Compile the embedded vector increment shader from CL C source, save the binary to a.bin, load the binary shader, and run it:

./a.out

Assertions are done at the end of the program.

Ignore the CL C shader, load binary from a.bin, and run it:

./a.out 0

Compile and run with:

gcc -ggdb3 -std=c99 -Wall -Wextra a.c -lOpenCL && ./a.out

Tested in Ubuntu 16.10, NVIDIA NVS5400, driver 375.39.

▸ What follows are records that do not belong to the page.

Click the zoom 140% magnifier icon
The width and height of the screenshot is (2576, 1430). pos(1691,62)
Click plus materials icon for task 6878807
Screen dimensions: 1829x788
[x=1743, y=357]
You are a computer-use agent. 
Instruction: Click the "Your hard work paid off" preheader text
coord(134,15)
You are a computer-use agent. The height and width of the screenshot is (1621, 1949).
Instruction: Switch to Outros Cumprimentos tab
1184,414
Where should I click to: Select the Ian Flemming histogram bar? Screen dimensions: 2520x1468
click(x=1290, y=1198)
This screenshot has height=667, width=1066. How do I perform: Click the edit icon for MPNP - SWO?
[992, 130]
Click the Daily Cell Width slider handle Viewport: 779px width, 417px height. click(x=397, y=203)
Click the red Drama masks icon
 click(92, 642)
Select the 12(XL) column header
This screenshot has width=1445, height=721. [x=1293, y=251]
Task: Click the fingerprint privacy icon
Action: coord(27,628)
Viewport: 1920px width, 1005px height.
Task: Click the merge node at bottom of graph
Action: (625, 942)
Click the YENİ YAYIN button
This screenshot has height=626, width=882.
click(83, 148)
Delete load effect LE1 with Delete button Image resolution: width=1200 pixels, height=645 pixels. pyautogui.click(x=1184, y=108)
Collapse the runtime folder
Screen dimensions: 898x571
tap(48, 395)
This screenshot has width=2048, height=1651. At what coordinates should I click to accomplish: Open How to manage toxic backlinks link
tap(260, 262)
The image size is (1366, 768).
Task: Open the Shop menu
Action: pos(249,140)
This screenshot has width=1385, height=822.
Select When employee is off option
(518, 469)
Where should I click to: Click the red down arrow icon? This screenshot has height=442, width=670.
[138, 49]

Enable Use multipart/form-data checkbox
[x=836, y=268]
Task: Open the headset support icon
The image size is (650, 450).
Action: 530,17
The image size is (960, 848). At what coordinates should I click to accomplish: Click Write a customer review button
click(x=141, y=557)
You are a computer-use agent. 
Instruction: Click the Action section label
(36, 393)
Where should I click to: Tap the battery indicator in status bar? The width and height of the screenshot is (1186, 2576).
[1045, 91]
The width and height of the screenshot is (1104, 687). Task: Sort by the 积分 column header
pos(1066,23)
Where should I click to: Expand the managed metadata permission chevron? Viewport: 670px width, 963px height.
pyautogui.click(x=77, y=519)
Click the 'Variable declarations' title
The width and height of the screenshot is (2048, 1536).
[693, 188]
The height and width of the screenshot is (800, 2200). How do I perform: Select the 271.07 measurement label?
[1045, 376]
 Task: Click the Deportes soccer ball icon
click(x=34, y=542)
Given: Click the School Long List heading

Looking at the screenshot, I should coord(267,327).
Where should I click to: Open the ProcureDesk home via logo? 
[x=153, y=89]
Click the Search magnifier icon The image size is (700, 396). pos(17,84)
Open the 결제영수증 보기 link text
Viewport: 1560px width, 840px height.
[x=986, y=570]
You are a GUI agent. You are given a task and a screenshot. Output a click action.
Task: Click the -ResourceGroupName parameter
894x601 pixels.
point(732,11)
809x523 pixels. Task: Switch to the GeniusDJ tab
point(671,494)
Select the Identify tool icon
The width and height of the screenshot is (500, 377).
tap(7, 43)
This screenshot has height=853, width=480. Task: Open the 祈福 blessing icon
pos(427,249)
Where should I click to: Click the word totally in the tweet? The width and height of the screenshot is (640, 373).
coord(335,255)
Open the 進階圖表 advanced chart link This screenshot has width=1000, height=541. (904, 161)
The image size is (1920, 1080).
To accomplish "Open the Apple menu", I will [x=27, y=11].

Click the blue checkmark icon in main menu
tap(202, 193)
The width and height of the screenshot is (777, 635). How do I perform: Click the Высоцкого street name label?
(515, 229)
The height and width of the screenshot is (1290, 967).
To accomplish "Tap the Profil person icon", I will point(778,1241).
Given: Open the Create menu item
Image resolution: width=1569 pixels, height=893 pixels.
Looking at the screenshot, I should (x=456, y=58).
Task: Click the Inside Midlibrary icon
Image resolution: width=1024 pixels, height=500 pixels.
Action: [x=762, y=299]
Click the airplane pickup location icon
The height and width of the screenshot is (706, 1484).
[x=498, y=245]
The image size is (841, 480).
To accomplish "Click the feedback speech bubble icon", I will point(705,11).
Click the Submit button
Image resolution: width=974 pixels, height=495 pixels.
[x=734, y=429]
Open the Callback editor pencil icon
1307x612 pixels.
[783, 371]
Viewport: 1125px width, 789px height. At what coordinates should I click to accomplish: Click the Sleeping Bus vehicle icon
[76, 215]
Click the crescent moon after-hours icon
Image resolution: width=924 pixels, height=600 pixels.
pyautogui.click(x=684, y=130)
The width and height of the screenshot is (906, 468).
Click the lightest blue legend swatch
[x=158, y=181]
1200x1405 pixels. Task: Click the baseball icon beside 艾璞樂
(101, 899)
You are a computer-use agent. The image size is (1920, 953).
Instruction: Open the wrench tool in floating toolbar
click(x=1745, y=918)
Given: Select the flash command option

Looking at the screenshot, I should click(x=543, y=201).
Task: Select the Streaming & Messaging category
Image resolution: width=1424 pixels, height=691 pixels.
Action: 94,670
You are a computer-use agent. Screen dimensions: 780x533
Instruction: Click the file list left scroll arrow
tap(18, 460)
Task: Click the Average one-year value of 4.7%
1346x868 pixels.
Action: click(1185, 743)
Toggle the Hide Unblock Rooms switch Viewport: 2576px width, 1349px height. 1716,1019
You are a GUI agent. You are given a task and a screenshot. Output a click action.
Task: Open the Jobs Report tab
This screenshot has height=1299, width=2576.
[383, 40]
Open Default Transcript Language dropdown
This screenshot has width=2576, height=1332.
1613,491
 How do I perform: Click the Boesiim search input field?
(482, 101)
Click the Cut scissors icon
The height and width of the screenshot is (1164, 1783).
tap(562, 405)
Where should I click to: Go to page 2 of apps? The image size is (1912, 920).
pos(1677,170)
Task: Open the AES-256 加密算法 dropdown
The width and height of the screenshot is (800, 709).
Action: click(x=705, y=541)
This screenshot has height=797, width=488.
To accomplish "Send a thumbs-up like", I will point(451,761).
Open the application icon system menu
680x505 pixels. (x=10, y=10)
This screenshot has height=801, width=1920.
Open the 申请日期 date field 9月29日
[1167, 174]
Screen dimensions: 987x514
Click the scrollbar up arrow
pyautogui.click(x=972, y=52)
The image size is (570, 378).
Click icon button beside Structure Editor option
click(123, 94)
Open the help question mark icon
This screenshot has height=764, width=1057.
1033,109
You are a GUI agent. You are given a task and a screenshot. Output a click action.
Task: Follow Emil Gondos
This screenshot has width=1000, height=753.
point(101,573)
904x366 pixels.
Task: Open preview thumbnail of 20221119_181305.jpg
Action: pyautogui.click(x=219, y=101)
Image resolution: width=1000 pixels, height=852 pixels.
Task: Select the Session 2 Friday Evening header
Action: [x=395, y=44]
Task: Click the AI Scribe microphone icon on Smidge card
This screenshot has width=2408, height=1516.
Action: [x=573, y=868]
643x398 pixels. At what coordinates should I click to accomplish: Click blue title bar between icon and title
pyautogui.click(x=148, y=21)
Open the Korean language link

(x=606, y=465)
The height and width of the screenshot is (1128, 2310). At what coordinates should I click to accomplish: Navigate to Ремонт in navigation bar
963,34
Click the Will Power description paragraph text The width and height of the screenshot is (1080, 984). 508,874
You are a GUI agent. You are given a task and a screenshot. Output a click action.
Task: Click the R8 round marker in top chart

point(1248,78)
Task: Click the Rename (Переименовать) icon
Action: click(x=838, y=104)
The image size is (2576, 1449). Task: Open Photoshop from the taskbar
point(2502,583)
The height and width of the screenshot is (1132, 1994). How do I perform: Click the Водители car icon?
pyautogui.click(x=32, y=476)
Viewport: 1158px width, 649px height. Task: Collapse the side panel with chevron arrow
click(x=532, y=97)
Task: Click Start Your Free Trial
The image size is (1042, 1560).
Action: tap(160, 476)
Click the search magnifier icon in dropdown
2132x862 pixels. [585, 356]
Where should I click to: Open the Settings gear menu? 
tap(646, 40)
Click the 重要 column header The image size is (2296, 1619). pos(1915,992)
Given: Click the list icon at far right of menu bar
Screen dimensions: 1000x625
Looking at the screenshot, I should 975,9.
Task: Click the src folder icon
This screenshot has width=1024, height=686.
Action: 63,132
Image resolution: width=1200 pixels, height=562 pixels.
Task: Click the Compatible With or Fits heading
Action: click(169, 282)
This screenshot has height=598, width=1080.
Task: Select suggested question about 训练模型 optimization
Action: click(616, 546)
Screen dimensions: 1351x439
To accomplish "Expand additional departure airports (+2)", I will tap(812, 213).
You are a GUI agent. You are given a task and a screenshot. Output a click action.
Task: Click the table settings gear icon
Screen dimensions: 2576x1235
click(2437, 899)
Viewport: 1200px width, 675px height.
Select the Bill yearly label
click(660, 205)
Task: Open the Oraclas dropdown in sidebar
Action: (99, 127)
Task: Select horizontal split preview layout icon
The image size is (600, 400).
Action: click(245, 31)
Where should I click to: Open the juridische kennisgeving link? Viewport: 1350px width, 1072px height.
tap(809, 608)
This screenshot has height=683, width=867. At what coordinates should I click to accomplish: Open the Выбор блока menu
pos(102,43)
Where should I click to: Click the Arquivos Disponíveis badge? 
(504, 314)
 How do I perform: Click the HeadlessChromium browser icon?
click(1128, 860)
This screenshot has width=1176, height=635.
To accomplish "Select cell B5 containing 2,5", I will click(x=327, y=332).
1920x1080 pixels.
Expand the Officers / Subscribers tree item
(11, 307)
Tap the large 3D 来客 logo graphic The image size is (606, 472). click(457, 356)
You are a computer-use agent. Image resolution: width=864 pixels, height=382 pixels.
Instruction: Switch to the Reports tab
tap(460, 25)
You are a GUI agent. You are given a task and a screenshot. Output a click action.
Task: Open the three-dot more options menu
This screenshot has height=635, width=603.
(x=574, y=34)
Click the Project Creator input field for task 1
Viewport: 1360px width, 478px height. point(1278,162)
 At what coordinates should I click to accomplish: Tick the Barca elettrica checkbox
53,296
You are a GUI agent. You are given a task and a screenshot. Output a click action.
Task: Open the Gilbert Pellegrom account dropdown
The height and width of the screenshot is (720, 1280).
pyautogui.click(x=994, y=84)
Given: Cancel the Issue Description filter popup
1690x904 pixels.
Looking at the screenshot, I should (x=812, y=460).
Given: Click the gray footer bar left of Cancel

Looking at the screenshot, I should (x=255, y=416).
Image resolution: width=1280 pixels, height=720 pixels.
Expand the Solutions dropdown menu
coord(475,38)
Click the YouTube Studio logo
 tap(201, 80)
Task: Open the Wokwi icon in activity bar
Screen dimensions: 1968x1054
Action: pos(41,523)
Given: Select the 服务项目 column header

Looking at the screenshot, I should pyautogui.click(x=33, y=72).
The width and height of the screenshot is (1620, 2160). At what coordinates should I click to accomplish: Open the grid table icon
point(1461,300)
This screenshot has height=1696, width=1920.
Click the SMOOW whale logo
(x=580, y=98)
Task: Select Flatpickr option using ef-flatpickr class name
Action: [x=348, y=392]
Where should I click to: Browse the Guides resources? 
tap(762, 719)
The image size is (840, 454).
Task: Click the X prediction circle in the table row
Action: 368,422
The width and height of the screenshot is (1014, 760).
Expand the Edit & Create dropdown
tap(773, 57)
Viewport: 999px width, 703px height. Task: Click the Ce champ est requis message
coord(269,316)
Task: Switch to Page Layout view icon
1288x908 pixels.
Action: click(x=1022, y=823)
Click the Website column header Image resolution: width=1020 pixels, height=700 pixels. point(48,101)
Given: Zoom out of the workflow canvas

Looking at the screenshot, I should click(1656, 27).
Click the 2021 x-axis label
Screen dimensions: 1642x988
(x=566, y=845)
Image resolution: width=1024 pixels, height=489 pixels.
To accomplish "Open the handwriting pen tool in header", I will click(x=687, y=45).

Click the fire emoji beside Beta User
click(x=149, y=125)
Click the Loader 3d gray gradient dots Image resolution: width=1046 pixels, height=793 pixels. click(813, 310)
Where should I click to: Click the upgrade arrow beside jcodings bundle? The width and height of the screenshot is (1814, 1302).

GitHub upstream: https://github.com/cirosantilli/cpp-cheat/blob/b1e9696cb18a12c4a41e0287695a2a6591b04597/opencl/binary_shader.c

#include <assert.h>
#include <stdio.h>
#include <stdlib.h>
#include <string.h>

#define CL_USE_DEPRECATED_OPENCL_1_2_APIS
#include <CL/cl.h>

const char *source =
    "__kernel void kmain(__global int *out) {\n"
    "    out[get_global_id(0)]++;\n"
    "}\n"
;

#define BIN_PATH "a.bin"

char* common_read_file(const char *path, long *length_out) {
    char *buffer;
    FILE *f;
    long length;

    f = fopen(path, "r");
    assert(NULL != f);
    fseek(f, 0, SEEK_END);
    length = ftell(f);
    fseek(f, 0, SEEK_SET);
    buffer = malloc(length);
    if (fread(buffer, 1, length, f) < (size_t)length) {
        return NULL;
    }
    fclose(f);
    if (NULL != length_out) {
        *length_out = length;
    }
    return buffer;
}

int main(int argc, char **argv) {
    FILE *f;
    char *binary;
    cl_command_queue command_queue;
    cl_context context;
    cl_device_id device;
    cl_int input[] = {1, 2}, errcode_ret, binary_status;
    cl_kernel kernel, binary_kernel;
    cl_mem buffer;
    cl_platform_id platform;
    cl_program program, binary_program;
    const size_t global_work_size = sizeof(input) / sizeof(input[0]);
    int use_cache;
    long lenght;
    size_t binary_size;

    if (argc > 1) {
        use_cache = !strcmp(argv[1], "0");
    } else {
        use_cache = 0;
    }

    /* Get the binary, and create a kernel with it. */
    clGetPlatformIDs(1, &platform, NULL);
    clGetDeviceIDs(platform, CL_DEVICE_TYPE_ALL, 1, &device, NULL);
    context = clCreateContext(NULL, 1, &device, NULL, NULL, NULL);
    command_queue = clCreateCommandQueue(context, device, 0, NULL);
    if (use_cache) {
        binary = common_read_file(BIN_PATH, &lenght);
        binary_size = lenght;
    } else {
        program = clCreateProgramWithSource(context, 1, &source, NULL, NULL);
        clBuildProgram(program, 1, &device, "", NULL, NULL);
        kernel = clCreateKernel(program, "kmain", NULL);
        clGetProgramInfo(program, CL_PROGRAM_BINARY_SIZES, sizeof(size_t), &binary_size, NULL);
        binary = malloc(binary_size);
        clGetProgramInfo(program, CL_PROGRAM_BINARIES, binary_size, &binary, NULL);
        f = fopen(BIN_PATH, "w");
        fwrite(binary, binary_size, 1, f);
        fclose(f);
    }
    binary_program = clCreateProgramWithBinary(
        context, 1, &device, &binary_size,
        (const unsigned char **)&binary, &binary_status, &errcode_ret
    );
    free(binary);
    clBuildProgram(binary_program, 1, &device, NULL, NULL, NULL);
    binary_kernel = clCreateKernel(binary_program, "kmain", &errcode_ret);

    /* Run the kernel created from the binary. */
    buffer = clCreateBuffer(context, CL_MEM_READ_WRITE | CL_MEM_COPY_HOST_PTR, sizeof(input), input, NULL);
    clSetKernelArg(binary_kernel, 0, sizeof(buffer), &buffer);
    clEnqueueNDRangeKernel(command_queue, binary_kernel, 1, NULL, &global_work_size, NULL, 0, NULL, NULL);
    clFlush(command_queue);
    clFinish(command_queue);
    clEnqueueReadBuffer(command_queue, buffer, CL_TRUE, 0, sizeof(input), input, 0, NULL, NULL);

    /* Assertions. */
    assert(input[0] == 2);
    assert(input[1] == 3);

    /* Cleanup. */
    clReleaseMemObject(buffer);
    clReleaseKernel(kernel);
    clReleaseKernel(binary_kernel);
    clReleaseProgram(program);
    clReleaseProgram(binary_program);
    clReleaseCommandQueue(command_queue);
    clReleaseContext(context);
    return EXIT_SUCCESS;
}

I highly recommend cat a.bin, which contains human readable (and editable) PTX assembly for this implementation.